#### Task to carry out
Output the entries below unchanged, except for the pictures.

--- START ---

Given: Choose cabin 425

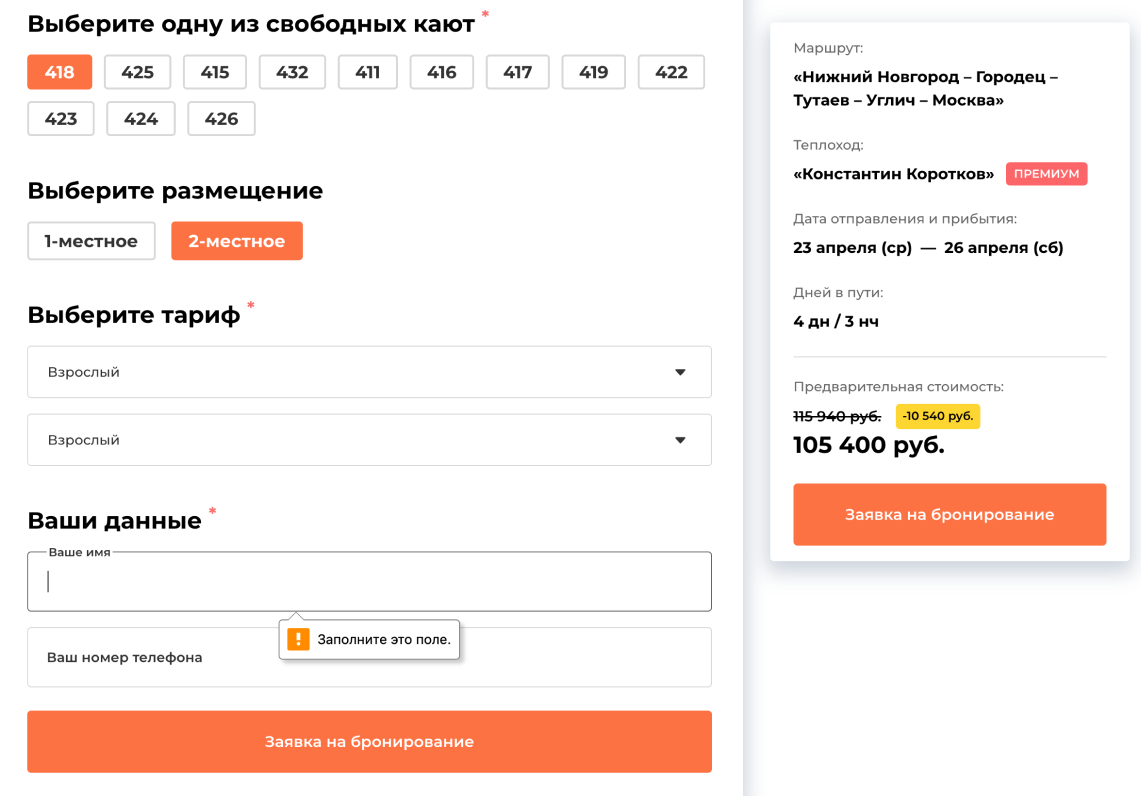Looking at the screenshot, I should [137, 72].
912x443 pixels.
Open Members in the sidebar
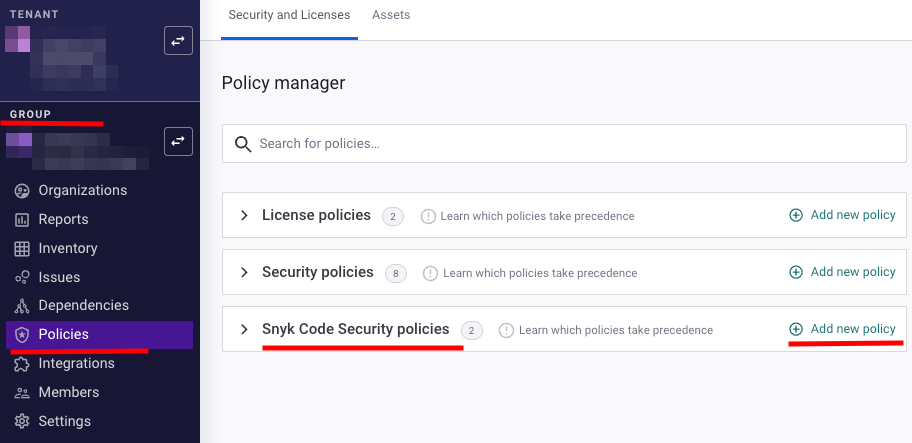pyautogui.click(x=68, y=392)
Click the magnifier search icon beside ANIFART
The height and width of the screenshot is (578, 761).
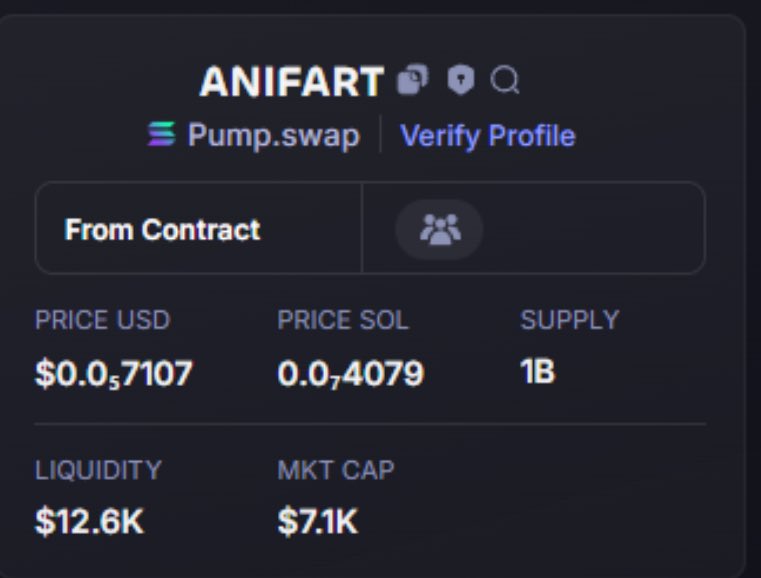point(505,80)
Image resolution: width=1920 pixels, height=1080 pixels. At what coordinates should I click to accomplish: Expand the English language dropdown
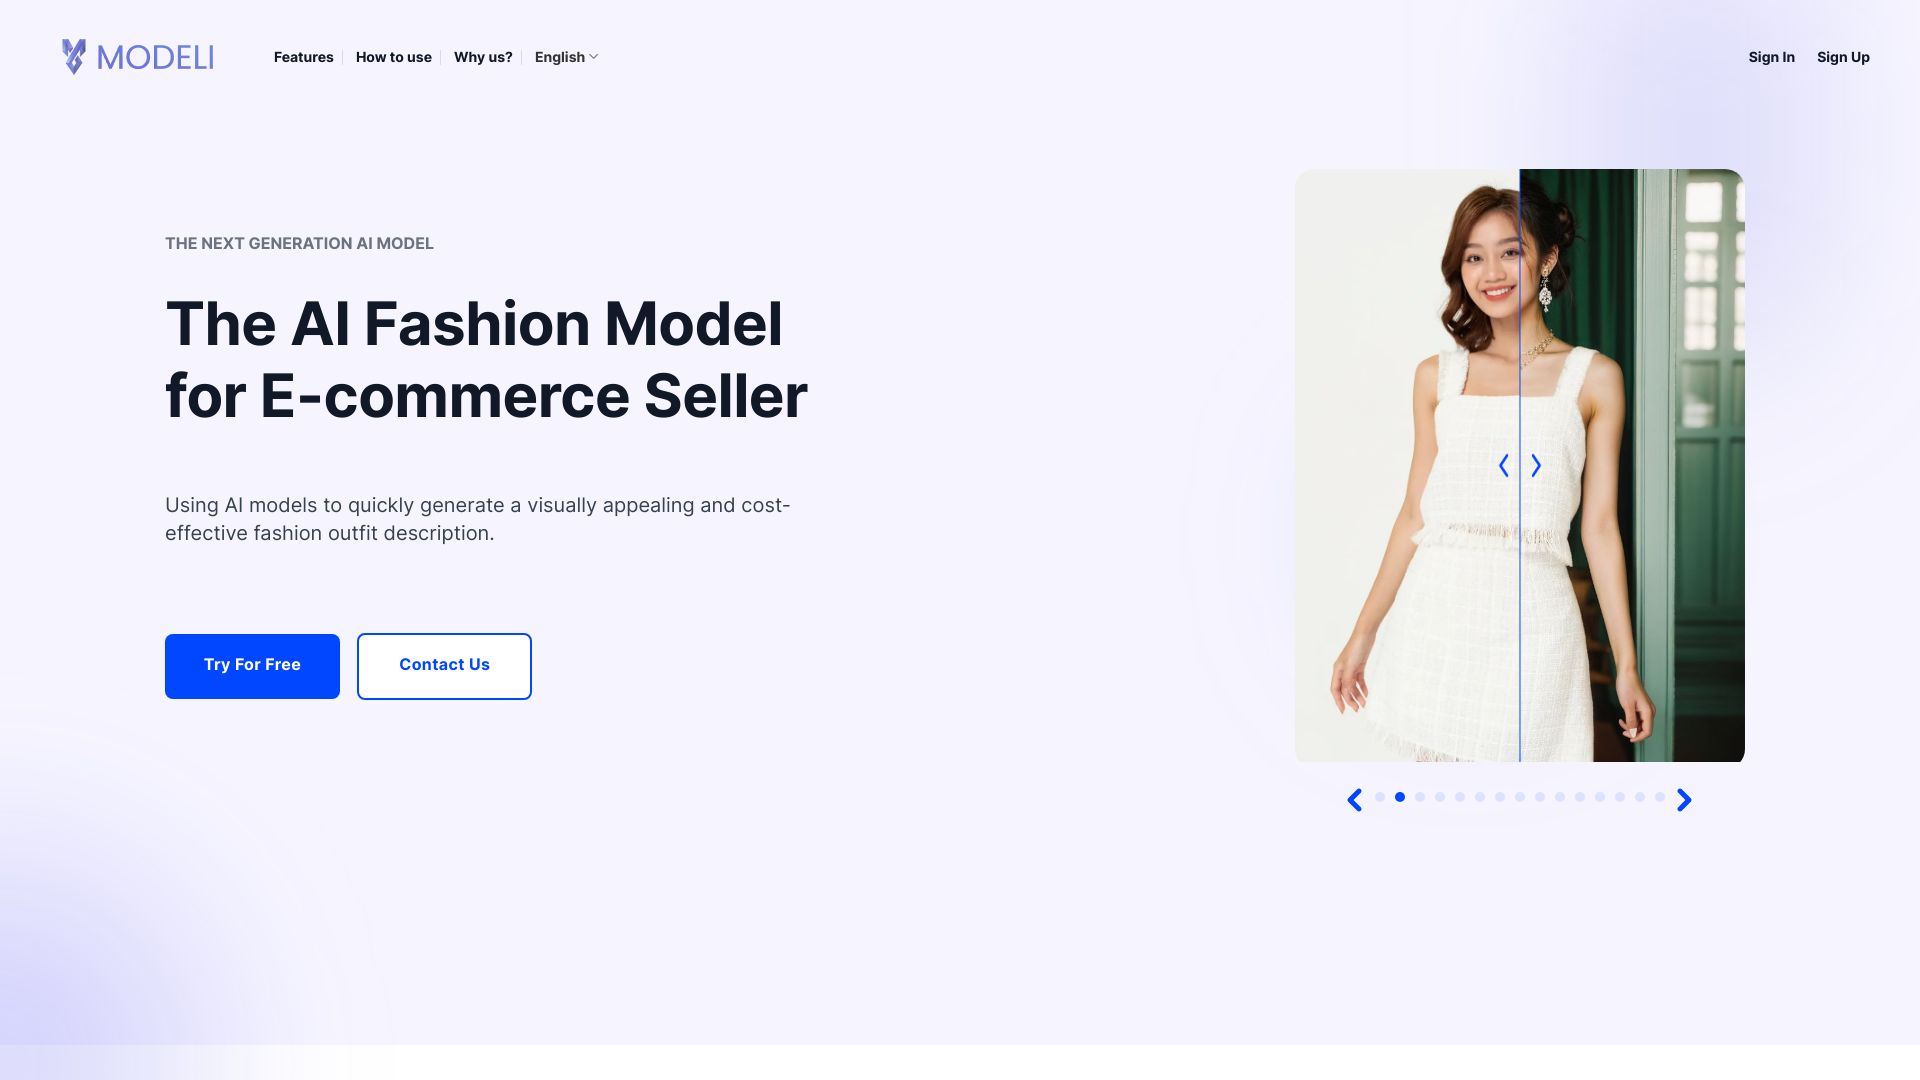(566, 57)
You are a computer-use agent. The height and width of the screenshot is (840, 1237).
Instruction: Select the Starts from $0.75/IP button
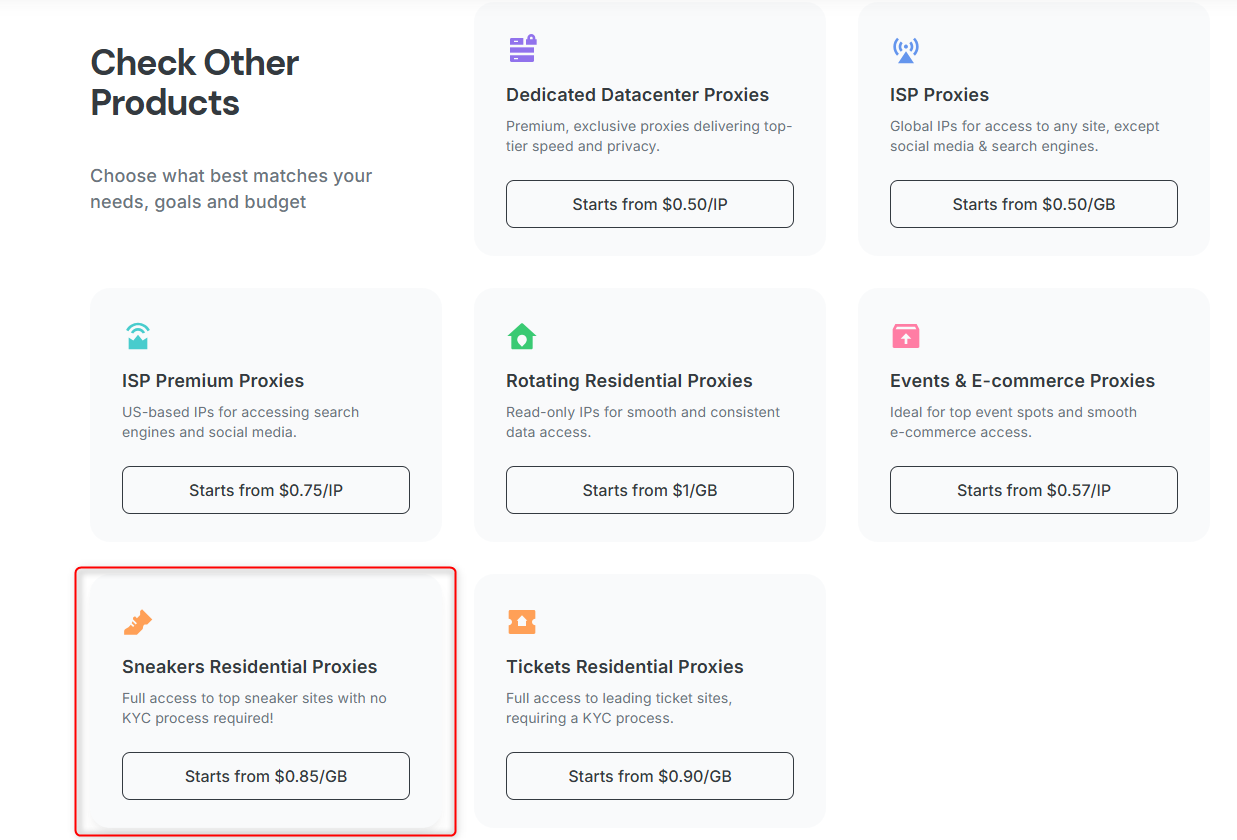point(266,490)
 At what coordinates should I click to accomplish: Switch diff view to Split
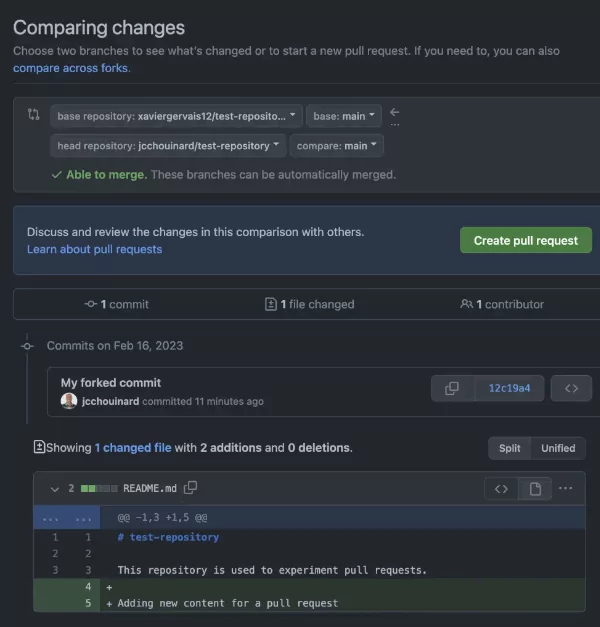coord(510,448)
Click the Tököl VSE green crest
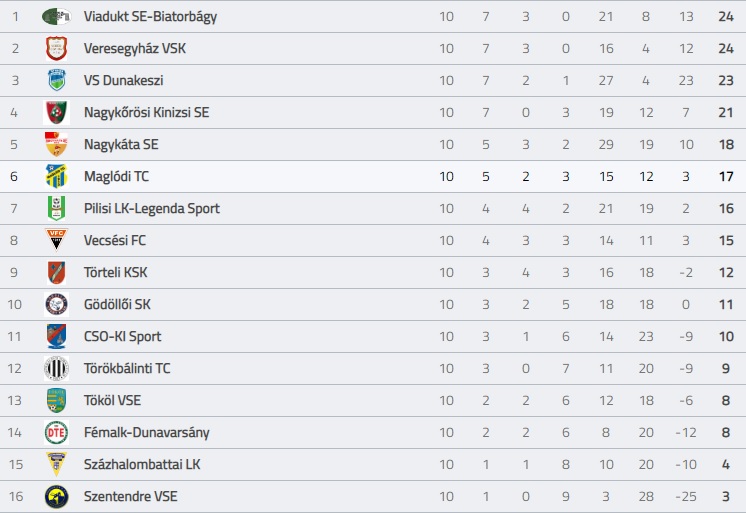The width and height of the screenshot is (746, 513). coord(56,400)
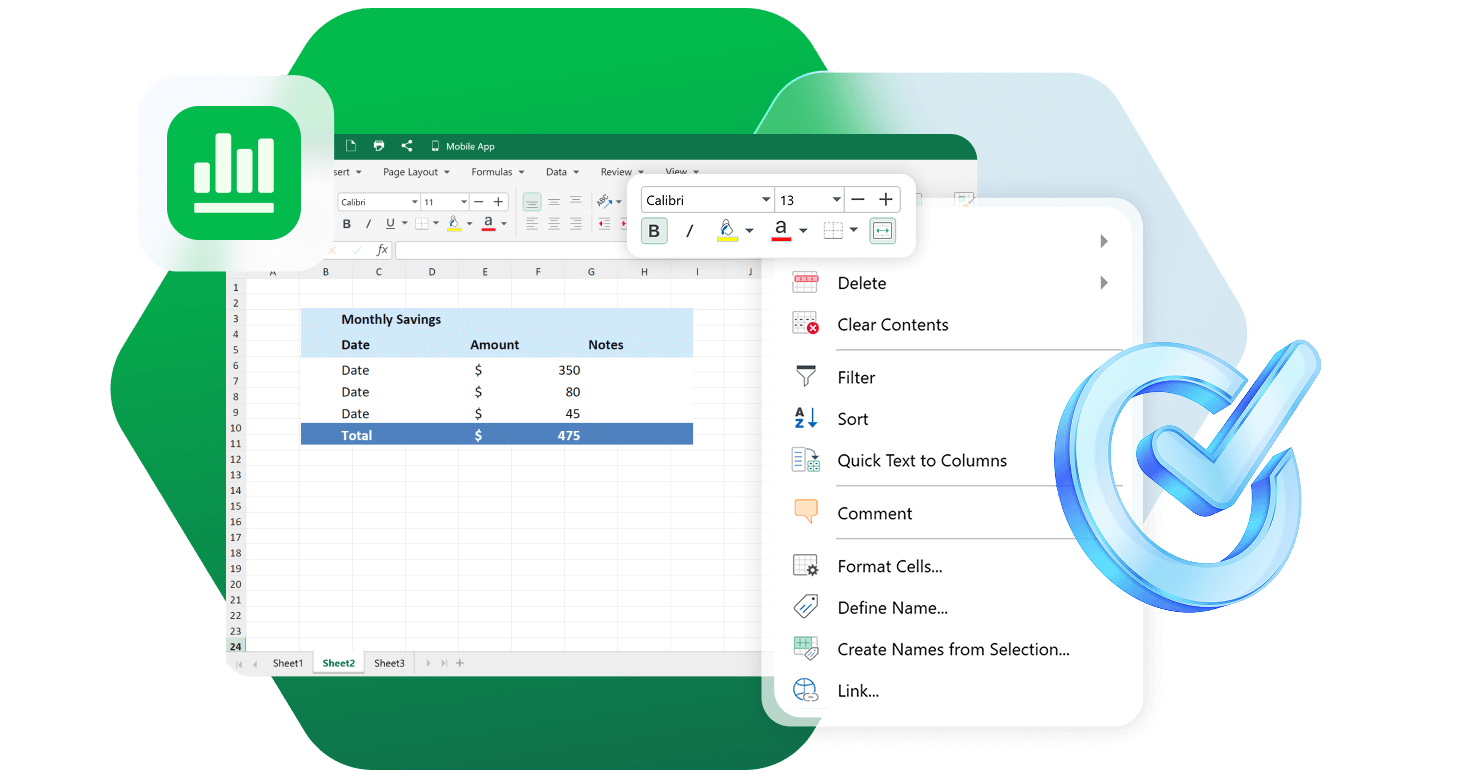This screenshot has height=776, width=1464.
Task: Click the Sort A-Z icon
Action: pos(805,419)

--- END ---

#### Output for this task
Given: Choose cabin 425

Looking at the screenshot, I should [137, 72].
912x443 pixels.
Open Members in the sidebar
pyautogui.click(x=68, y=392)
Click the magnifier search icon beside ANIFART
The height and width of the screenshot is (578, 761).
point(505,80)
Image resolution: width=1920 pixels, height=1080 pixels. At what coordinates should I click to accomplish: Expand the English language dropdown
(566, 57)
You are a computer-use agent. The height and width of the screenshot is (840, 1237).
Instruction: Select the Starts from $0.75/IP button
point(266,490)
 At what coordinates should I click to accomplish: Switch diff view to Split
coord(510,448)
Click the Tököl VSE green crest
The width and height of the screenshot is (746, 513). coord(56,400)
This screenshot has height=776, width=1464.
Task: Click the Sort A-Z icon
Action: pos(805,419)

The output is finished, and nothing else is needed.